According to the 2014 Euro Health Consumer Index (EHCI), Ireland's ranking represents a ‘deep dive' from the 14th position it held in 2013.
It scored just 644 points out of a possible 1,000.
The Netherlands came out on top, scoring 898 points, followed by Switzerland, Norway and Finland.
This marks the 8th edition of the EHCI and it noted that overall in Europe, is spite of reduced spending on healthcare in many countries, healthcare performances are improving.
It pointed out that the first time the rankings were issued, just one country managed to score more than 800 points, but in 2014, nine countries managed this.
However it said that Ireland had taken a ‘sharp dive in 2014', getting fewer points and falling in the rankings. It explained that for a number of years now, Irish patient organisations ‘have been pessimistic in their responses to the patient survey conducted as part of EHCI research'.
"This has happened also in other countries, but then patients, with a slight time lag, have gradually become less negative. After six years of persistent patient criticism the official waiting list data (in Ireland) have lost credibility.
"As a matter of principle, in the EHCI 2014, it was decided to use the patient organisation feedback to score Ireland on waiting times. This accounts for the drop from rank 14 to 22," commented Dr Arne Bjornberg, chairman of Health Consumer Powerhouse, which carried out the research.
He described Ireland as a ‘strange artefact among the healthcare systems of north-western Europe'.
"Patient empowerment is on the level of Romania, waiting times as long as in Sweden, which is bad, and healthcare inequity is evident. Wide-spread duplicate healthcare insurance can be interpreted as an extreme case of dissatisfaction with the public system.

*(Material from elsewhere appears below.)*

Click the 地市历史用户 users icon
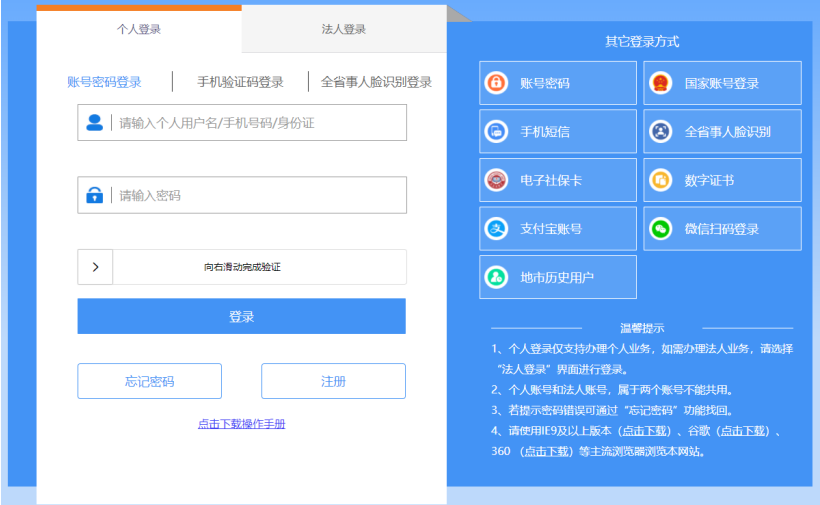(x=496, y=277)
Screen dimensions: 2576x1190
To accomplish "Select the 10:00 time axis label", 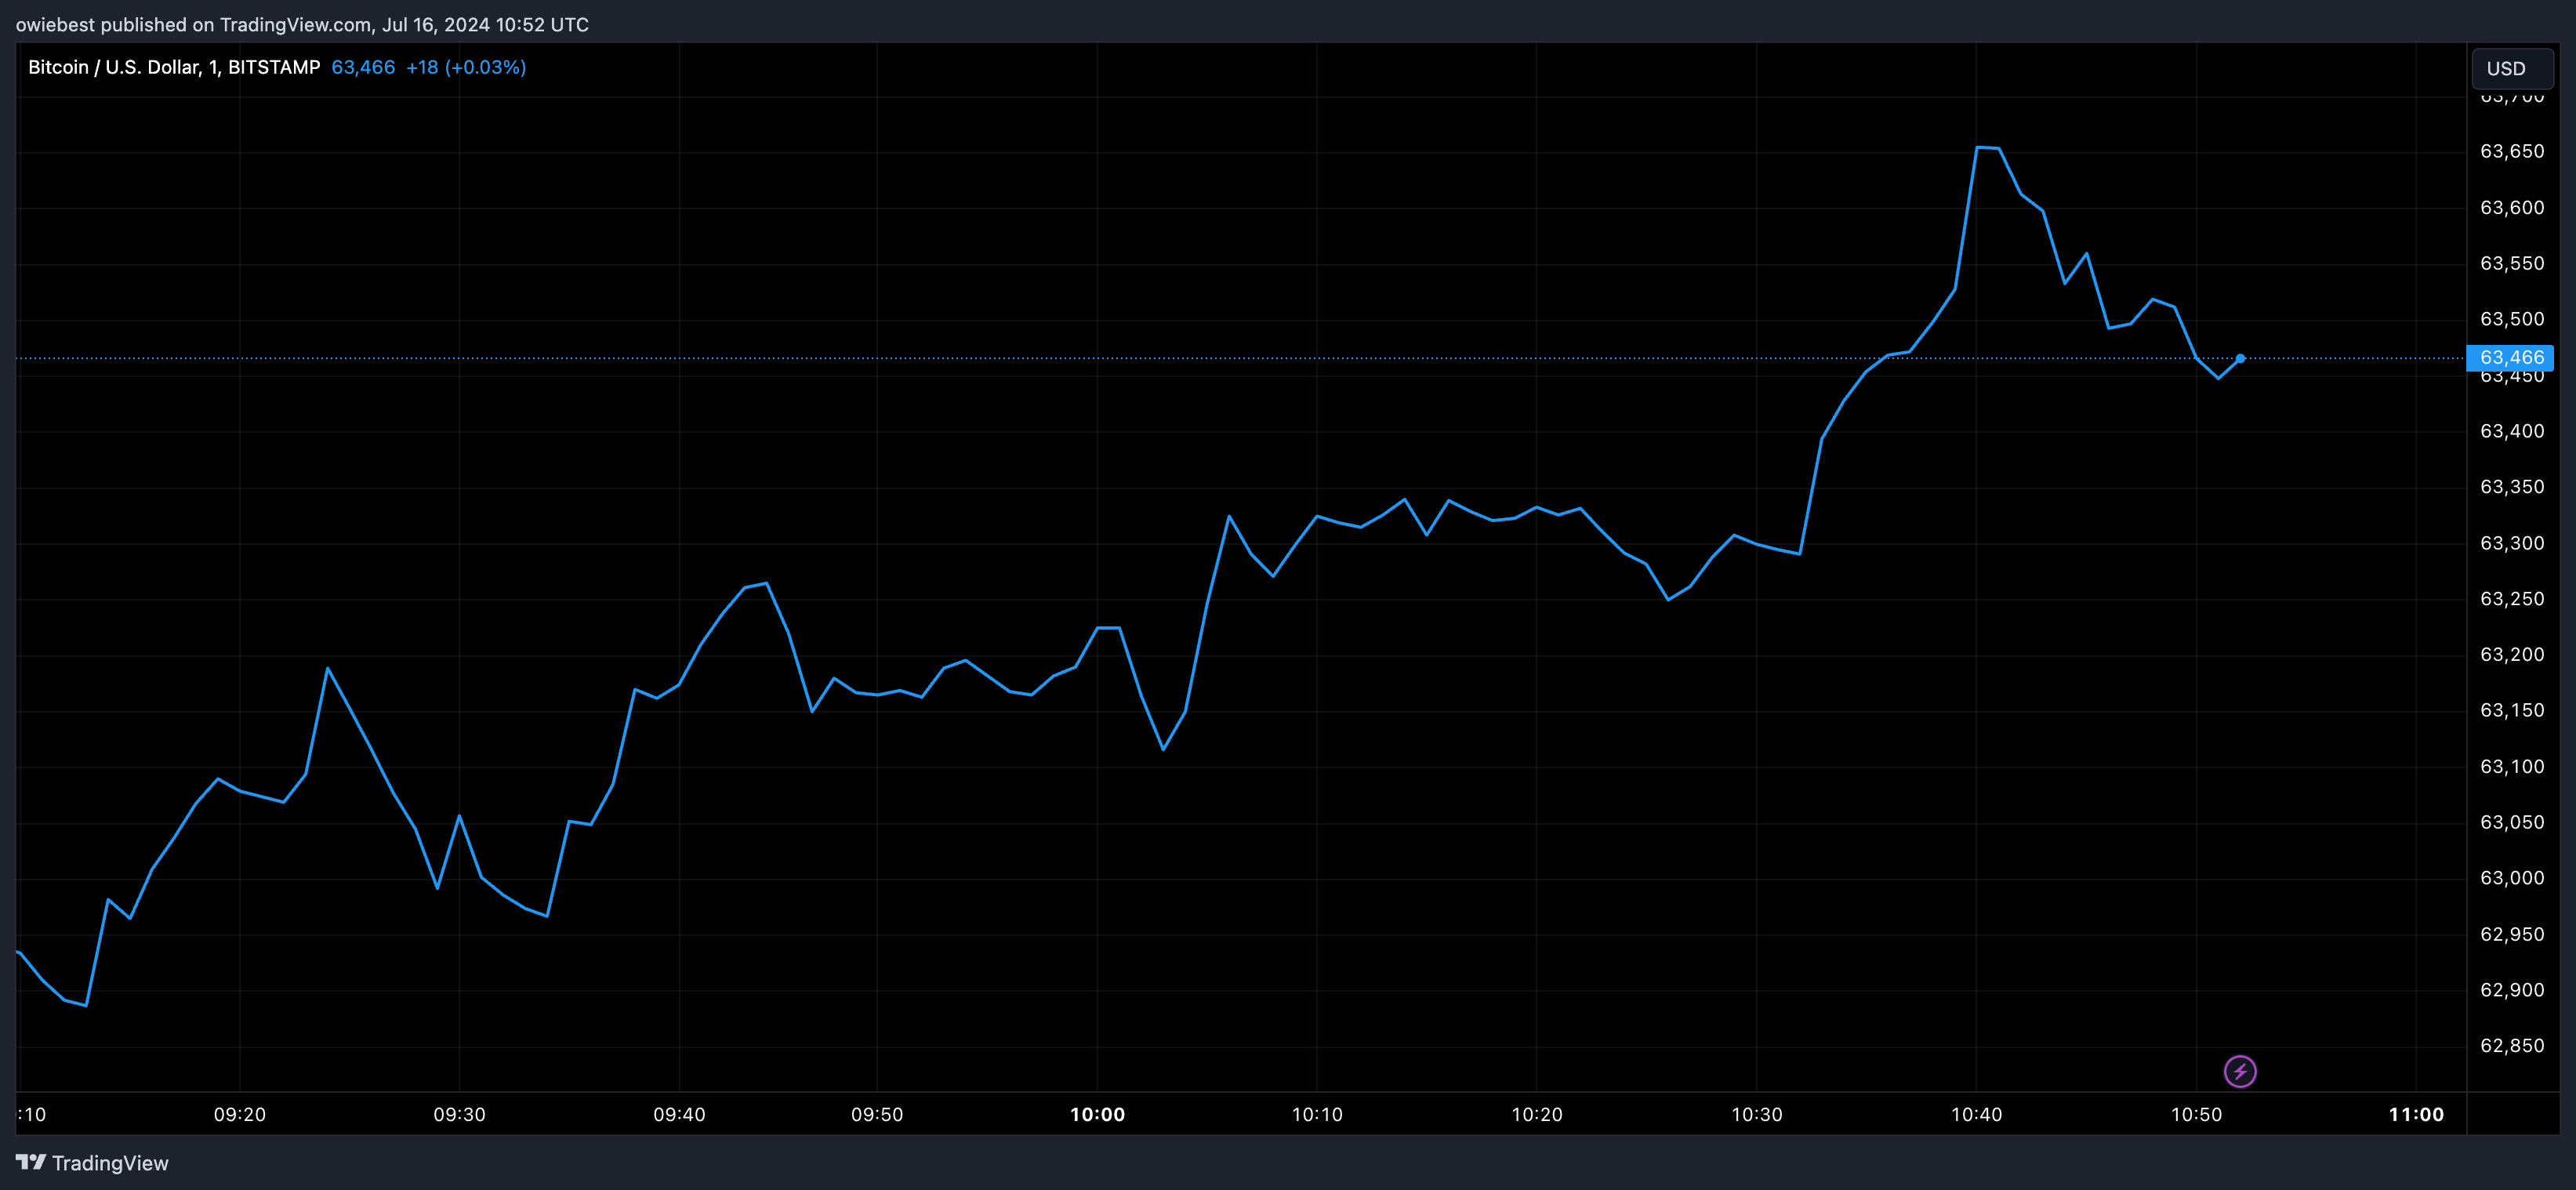I will [1097, 1114].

Ireland should take radical action to improve patient information and empowerment and reduce waiting to the level of other EU members," Dr Bjornberg said.
Meanwhile in relation to abortion, the EHCI noted that while Ireland no longer has a ‘total ban, which is an improvement', the procedure ‘still requires approval by people who are frequently 50+ men'.
"This is a far cry from abortion being a woman's right," it added.
The 2014 EHCI was presented in Brussels in the presence of the EU Health Commissioner, Vytenis Andriukaitis.